Many times I see how a tester “plays” with the system for hours without finding any relevant issues, and then how another tester or even a developer takes the same application area and “finds” a large number of critical and showstopper bugs that the first tester missed completely.
I used the words “plays” and “finds” on purpose since I think this is the main reason for these problems.
Testing is a contextual activity, meaning (in part) that how you define your testing objective will dictate as much as 90% of your results. In other words, if a tester only wants to run his scenarios and get over them quickly he will find only the issues that practically jump on top of him; but if the same tester is actively seeking bugs and does it based on the understanding of the application and its context he will be many times more effective and will find bugs that are not trivial or even apparent at first sight.
For me this falls under the category of testing professionalism, and even though this professionalism is perfected over time it is not only something you see in testers with many years of experience.
As part of my preparation for a testing task (regardless if it is a 15 min Sanity or a 90 min Exploratory Session) I make sure I understand what are my objectives and what I want to achieve.
For example, for a regression test to cover functional changes or bug fixes I will review not only what was changed but also why?
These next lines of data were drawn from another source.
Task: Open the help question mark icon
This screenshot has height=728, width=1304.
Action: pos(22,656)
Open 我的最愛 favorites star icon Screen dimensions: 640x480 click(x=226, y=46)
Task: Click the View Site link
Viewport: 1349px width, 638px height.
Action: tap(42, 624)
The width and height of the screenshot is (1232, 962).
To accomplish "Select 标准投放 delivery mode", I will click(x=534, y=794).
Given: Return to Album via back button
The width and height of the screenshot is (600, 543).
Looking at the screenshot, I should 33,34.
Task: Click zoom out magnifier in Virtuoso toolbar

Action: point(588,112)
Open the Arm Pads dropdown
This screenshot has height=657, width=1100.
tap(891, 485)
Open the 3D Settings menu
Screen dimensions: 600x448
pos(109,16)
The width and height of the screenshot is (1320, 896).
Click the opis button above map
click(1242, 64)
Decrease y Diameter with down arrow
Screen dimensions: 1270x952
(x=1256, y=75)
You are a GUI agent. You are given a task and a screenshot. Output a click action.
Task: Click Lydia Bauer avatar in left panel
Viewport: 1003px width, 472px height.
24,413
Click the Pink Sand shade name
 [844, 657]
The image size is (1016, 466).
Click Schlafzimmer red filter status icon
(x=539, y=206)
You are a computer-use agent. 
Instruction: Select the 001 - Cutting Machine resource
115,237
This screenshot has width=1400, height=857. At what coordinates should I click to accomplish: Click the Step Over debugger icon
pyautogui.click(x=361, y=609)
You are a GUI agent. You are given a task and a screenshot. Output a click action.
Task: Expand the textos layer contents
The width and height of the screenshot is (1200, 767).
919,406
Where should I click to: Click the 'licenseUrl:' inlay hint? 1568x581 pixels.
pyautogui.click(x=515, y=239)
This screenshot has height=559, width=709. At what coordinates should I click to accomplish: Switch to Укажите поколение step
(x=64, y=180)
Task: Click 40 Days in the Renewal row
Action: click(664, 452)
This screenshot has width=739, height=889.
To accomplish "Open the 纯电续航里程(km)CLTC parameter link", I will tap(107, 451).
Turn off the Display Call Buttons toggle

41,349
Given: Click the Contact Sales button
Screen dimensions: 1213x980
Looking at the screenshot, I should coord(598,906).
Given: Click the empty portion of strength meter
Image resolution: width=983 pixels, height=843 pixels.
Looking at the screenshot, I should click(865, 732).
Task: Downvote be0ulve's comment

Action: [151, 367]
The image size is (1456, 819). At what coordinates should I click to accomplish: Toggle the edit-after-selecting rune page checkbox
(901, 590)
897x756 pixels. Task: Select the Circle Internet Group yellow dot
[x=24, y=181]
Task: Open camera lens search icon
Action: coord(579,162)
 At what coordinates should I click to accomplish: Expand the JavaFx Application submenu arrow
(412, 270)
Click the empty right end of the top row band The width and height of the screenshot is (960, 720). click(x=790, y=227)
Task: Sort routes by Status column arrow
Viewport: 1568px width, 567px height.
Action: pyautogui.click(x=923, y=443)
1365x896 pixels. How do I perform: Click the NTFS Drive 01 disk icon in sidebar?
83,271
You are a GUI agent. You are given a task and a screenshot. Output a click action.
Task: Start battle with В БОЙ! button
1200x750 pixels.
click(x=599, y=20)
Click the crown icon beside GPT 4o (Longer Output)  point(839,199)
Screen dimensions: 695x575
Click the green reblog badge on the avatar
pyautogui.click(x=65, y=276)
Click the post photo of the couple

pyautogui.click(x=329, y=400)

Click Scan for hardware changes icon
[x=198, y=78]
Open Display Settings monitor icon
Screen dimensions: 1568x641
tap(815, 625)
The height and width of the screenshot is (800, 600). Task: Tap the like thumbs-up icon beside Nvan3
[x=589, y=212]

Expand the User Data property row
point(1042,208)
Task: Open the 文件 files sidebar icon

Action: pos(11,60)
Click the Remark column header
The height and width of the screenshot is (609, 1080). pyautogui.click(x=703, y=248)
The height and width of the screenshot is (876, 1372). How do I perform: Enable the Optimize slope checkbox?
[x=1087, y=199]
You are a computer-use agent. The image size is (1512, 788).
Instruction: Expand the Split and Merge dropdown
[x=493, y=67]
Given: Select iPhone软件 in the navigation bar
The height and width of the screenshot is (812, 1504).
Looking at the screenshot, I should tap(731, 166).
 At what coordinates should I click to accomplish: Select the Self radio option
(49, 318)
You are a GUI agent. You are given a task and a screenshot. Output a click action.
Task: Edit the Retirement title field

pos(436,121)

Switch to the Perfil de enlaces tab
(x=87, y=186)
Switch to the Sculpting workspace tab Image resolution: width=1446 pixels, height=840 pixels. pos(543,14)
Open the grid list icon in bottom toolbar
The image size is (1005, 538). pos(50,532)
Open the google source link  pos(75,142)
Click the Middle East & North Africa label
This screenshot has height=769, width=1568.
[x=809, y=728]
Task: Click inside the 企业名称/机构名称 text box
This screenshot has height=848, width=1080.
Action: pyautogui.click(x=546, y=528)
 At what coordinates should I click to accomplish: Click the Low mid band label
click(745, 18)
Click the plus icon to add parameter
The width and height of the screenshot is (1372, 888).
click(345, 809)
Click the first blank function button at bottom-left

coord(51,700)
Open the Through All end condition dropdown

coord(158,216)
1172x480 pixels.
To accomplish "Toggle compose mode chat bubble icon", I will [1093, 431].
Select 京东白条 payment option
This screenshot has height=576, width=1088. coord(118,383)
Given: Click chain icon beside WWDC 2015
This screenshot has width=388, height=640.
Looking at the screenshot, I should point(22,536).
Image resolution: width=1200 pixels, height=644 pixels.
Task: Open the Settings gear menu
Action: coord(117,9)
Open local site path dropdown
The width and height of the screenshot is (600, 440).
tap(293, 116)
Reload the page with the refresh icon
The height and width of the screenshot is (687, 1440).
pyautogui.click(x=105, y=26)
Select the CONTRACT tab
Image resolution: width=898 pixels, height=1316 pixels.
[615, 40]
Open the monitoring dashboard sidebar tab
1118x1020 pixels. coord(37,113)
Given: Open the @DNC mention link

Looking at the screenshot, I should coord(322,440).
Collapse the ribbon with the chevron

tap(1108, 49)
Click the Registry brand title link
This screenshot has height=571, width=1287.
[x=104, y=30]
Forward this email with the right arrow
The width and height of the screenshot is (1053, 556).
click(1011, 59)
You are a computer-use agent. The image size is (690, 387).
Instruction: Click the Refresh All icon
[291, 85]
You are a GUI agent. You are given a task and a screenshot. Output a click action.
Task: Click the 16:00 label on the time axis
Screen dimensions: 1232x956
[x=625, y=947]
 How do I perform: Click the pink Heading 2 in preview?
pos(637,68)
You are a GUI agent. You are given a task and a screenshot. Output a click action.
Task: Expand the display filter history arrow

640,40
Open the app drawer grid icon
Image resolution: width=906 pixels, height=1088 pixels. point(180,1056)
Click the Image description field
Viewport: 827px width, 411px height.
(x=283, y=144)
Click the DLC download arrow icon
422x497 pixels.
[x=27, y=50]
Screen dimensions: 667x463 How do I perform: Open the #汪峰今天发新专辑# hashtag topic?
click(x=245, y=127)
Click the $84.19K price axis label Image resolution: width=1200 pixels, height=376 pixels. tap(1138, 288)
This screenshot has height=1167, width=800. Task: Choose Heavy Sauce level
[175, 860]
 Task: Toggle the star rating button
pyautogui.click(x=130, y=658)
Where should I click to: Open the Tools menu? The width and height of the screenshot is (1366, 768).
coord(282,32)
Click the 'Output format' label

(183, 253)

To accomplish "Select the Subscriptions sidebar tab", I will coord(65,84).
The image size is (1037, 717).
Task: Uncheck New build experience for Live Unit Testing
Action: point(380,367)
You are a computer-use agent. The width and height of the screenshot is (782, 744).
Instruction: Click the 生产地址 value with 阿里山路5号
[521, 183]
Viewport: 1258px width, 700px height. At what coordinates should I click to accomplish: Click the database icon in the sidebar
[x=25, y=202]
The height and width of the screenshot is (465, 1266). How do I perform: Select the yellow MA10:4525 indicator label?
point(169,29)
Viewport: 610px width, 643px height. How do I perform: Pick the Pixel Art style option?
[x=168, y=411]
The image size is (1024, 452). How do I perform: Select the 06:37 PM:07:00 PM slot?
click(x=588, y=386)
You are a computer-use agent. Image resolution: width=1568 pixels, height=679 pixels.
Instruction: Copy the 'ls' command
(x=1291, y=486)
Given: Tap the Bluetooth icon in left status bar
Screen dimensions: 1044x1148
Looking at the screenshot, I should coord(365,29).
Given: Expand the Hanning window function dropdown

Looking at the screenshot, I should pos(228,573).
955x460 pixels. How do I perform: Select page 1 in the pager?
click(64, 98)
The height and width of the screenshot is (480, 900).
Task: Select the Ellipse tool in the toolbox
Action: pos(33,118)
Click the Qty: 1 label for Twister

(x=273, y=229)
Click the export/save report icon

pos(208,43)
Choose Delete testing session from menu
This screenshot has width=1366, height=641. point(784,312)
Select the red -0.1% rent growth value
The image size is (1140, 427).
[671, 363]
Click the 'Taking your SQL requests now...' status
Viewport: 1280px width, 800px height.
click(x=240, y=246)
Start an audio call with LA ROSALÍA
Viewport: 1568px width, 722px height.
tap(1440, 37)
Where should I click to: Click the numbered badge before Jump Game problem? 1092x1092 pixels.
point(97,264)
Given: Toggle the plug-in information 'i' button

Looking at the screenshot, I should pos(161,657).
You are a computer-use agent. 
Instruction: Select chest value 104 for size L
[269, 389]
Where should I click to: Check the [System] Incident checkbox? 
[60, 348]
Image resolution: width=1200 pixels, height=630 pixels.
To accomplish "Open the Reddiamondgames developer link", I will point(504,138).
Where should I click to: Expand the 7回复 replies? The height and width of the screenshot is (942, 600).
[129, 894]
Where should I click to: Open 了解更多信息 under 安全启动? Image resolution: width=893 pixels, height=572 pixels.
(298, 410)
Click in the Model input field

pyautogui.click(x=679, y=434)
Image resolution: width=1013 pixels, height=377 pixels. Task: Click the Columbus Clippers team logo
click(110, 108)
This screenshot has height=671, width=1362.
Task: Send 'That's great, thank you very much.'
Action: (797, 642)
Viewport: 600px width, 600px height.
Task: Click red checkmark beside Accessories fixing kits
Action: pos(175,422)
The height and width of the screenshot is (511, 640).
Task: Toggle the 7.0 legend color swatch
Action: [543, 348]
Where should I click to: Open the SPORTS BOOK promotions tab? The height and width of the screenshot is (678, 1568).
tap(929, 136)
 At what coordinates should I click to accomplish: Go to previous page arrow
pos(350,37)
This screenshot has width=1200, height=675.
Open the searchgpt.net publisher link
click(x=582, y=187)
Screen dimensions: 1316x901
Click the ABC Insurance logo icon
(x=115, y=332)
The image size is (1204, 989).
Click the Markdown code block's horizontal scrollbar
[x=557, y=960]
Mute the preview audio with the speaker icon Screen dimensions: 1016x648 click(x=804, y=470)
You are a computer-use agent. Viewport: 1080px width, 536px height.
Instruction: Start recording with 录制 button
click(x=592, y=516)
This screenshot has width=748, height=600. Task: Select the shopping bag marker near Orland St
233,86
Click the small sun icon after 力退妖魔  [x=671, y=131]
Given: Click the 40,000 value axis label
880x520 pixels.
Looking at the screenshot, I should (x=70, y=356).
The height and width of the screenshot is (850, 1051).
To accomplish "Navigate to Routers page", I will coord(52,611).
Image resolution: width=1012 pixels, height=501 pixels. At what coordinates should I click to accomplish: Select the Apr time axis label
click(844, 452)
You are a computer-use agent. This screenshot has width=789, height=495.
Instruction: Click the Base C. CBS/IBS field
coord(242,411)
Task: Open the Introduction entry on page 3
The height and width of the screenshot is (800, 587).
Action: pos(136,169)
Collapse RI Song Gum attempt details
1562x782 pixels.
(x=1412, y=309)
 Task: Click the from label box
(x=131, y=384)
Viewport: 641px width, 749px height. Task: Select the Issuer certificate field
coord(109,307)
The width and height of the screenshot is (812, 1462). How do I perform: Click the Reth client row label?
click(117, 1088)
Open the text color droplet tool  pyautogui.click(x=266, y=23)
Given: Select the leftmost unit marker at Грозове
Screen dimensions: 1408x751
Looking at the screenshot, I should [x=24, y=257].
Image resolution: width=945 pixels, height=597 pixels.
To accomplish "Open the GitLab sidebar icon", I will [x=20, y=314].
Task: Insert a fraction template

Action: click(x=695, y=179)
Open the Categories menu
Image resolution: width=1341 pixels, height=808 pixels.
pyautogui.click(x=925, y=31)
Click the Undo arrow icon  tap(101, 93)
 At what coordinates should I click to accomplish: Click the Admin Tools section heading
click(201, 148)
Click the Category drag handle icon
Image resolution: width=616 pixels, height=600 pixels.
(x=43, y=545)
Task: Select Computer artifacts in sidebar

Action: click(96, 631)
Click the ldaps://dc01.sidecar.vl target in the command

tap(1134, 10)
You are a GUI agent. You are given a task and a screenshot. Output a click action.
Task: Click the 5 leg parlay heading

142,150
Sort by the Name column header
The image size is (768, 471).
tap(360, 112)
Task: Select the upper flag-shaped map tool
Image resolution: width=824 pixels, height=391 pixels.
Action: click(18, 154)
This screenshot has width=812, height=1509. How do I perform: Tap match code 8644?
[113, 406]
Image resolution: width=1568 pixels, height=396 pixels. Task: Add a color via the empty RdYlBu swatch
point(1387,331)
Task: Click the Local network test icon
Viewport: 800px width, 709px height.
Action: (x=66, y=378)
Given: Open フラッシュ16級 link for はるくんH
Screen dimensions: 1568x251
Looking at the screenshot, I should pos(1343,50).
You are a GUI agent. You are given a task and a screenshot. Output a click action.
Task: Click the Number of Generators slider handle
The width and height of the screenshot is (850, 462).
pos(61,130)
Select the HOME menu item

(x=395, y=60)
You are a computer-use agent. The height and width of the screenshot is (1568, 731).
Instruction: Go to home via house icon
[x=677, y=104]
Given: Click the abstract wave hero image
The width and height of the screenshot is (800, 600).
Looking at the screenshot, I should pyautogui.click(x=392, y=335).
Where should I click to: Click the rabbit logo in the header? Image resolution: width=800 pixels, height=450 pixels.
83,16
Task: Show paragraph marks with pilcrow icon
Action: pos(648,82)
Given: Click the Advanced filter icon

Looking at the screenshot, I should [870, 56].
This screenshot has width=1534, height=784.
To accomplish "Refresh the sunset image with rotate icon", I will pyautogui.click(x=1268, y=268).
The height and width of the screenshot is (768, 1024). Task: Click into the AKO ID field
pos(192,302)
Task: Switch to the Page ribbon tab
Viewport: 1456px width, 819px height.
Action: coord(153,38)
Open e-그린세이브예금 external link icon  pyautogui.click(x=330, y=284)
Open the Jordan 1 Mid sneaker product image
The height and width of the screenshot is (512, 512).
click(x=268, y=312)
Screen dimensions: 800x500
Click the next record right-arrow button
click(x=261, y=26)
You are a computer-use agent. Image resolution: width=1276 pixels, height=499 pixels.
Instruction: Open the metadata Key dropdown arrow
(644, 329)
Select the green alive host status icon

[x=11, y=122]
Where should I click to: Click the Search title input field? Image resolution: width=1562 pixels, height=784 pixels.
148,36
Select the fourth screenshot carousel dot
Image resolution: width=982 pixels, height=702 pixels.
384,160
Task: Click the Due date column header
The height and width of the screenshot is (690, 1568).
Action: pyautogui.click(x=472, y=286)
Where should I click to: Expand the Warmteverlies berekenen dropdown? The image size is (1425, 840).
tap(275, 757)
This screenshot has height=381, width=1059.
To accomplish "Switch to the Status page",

If I am validating a new browser I will seek information on the Web from technology reviewers or previous testers that already had a chance to take it for a test-drive. Or if I am seeking to pinpoint some “unexplained instability” reported by another tester I will at the very least try to understand what was he doing and where was he working at the time.
Testing is not a walk in the park when you let your feet decide where they want to go, it is professional work and you need to let your mind do the navigating for you.
Based on each objective you set, you should approach the application differently and in a sense wear a different set of “testing glasses”. These glasses will dictated the way you see the application and what parts of it enter your “testing-context-framework”.
As a separate note, this is also one of the reasons a tester shouldn’t test if he is too tired or distracted, or why as a manager you should not give a testing task to someone who is not motivated to do it. If a tester cannot concentrate and give 100% of himself to find the issues in the system, then most probably he will miss some bugs and the ones he misses might be the important ones.